Doch dazu ist es erforderlich Hilfe anzunehmen. Die wichtigste Grundlage dafür bilden zwei Punkte. Als erstes muss ich akzeptieren, dass ich krank bin und Hilfe benötige. Oft ist dies der schwerste Schritt. Wir Betroffene haben uns dem doch ergeben, dem „Nichts Wert zu sein“, der Hoffnungslosigkeit, der Hilflosigkeit. Wir klammern uns an unsere selbst aufgebaute Fassade, um dem Umfeld „vorzugaukeln“, dass das Alles nur ein momentaner Schwächezustand ist. Wir lächeln nach außen, obwohl es uns im Inneren zerreißt. Aber das würden wir niemals zugeben. Stattdessen versuchen wir mit überzogenen Leistungen, die uns eigentlich total überfordern, sogenannte Freunde und Bekannte zu beeindrucken, statt um Hilfe zu bitten. Wir müssen lernen NEIN zu sagen. Nicht weil wir nicht helfen wollen, sondern weil wir es nicht mehr können. Weil wir uns auf das konzentrieren müssen, was uns hilft, um aus dieser Krise zu kommen. Alles andere überfordert uns. Sie werden die Erfahrung machen, dass die meisten Außenstehenden sagen werden, dass es kein Problem ist. Menschen, die unser nein nicht akzeptieren, haben uns nicht verdient!

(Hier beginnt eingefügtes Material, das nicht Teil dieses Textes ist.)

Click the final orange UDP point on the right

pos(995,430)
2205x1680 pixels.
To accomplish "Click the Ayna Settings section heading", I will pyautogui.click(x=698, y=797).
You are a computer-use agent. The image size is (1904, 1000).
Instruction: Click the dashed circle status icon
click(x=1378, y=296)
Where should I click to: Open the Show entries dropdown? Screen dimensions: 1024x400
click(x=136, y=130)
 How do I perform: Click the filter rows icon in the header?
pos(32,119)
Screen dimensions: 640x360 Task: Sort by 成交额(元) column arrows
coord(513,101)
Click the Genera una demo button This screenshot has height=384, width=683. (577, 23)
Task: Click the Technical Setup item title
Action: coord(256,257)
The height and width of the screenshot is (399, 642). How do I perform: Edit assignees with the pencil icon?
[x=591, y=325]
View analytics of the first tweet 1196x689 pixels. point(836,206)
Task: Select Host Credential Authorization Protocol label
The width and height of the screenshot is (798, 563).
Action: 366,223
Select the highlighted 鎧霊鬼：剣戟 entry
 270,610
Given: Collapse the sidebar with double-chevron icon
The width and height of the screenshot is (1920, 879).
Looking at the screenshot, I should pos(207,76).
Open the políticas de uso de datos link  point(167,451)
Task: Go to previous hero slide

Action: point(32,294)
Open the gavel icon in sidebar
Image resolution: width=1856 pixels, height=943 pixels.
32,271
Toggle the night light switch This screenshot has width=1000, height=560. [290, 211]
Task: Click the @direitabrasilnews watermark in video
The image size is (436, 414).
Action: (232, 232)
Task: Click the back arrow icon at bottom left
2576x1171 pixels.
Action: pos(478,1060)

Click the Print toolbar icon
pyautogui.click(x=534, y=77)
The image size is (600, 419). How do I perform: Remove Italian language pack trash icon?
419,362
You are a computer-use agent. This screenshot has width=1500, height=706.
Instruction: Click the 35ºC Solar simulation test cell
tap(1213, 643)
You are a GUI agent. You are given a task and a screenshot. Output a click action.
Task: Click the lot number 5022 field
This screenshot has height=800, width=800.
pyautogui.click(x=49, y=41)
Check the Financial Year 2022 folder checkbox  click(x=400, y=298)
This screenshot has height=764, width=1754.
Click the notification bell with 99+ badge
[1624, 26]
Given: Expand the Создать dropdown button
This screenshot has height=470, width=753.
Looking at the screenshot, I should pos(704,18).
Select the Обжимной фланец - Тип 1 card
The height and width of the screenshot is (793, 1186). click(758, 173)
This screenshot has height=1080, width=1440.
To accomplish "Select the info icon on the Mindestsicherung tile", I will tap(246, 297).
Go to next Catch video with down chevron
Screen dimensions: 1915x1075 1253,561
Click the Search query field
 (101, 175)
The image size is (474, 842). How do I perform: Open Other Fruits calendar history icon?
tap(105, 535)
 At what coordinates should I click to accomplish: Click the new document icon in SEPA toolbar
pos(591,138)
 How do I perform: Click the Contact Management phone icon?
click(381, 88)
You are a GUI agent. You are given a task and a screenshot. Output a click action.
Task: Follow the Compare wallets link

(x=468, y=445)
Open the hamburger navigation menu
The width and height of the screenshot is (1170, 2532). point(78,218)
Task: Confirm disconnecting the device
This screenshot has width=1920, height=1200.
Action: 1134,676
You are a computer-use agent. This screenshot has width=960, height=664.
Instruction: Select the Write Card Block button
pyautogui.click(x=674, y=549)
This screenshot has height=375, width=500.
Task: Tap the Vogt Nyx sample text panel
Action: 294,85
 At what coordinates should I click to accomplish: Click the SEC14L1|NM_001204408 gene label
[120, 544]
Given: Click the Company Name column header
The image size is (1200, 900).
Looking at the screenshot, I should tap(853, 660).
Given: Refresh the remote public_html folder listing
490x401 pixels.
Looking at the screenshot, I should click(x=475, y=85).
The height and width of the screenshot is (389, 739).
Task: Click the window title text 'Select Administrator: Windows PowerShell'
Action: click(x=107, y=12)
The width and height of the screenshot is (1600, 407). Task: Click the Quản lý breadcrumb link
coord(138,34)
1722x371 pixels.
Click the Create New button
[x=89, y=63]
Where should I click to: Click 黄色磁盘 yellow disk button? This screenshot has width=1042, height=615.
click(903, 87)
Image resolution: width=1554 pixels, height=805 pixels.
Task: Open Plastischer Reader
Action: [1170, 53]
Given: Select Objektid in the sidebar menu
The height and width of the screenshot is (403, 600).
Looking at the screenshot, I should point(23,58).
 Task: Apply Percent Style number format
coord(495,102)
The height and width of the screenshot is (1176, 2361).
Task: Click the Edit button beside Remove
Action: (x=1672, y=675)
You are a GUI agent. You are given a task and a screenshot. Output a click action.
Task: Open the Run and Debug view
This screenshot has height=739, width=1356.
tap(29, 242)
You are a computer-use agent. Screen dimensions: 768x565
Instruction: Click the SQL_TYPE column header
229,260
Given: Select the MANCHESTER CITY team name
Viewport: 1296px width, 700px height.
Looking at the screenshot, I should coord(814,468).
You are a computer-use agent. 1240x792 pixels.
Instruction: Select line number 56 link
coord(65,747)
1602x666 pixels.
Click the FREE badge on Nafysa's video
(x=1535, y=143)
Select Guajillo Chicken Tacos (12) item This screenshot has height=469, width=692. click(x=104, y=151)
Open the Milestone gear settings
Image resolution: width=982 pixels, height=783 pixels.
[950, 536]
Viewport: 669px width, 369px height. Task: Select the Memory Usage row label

Doch wie ist das bei Angehörigen. Viele Angehörige verschließen sich davor, die Krankheit eines Familienmitgliedes anzuerkennen. Kann ich diese Menschen verurteilen. In der Regel nicht. Viele Angehörige fühlen sich hilflos aus Unwissenheit. Sie wollen nichts falsch machen, wollen uns nicht noch mehr belasten. Selbstverständlich hat niemand das Recht, einen anderen Menschen zu verurteilen, nur weil er es nicht weiß. Schauen wir doch einmal auf uns. Haben wir nicht auch oft Angst davor mit anderen über unsere Krankheit, unsere Sorgen zu reden? Wie viele Betroffene verstecken sich aus Unwissenheit und Angst. Sollten wir dieses Recht nicht auch unseren Angehörigen zu gestehen. Auch Sie benötigen Hilfe. Hilfe um unsere Krankheit und die damit verbunden Ängste zu verstehen. Auch Sie brauchen wie wir Hilfe zur Selbsthilfe!
Genau das ist es, was wir Genesungsbegleiter anbieten – Hilfe zur Selbsthilfe. Das kann in Form von Selbsthilfegruppen, Einzelbegleitung oder Gesprächen sein. Dabei sind auch Trialoge – Gespräche zwischen Betroffenen, den Angehörigen und uns Genesungsbegleiter. Verstehen und helfen.Annehmen müssen Sie die Hilfe zur Selbsthilfe!